(Dataset entries)
▬▬▬▬▬▬▬▬▬▬

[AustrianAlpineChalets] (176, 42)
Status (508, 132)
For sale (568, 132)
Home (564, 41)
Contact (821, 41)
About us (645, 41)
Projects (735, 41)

▬▬▬▬▬▬▬▬▬▬

**Problem:**
Every entry above needs to be duplicated exactly.

**Exercise solution:**
[AustrianAlpineChalets] (176, 42)
Status (508, 132)
For sale (568, 132)
Home (564, 41)
Contact (821, 41)
About us (645, 41)
Projects (735, 41)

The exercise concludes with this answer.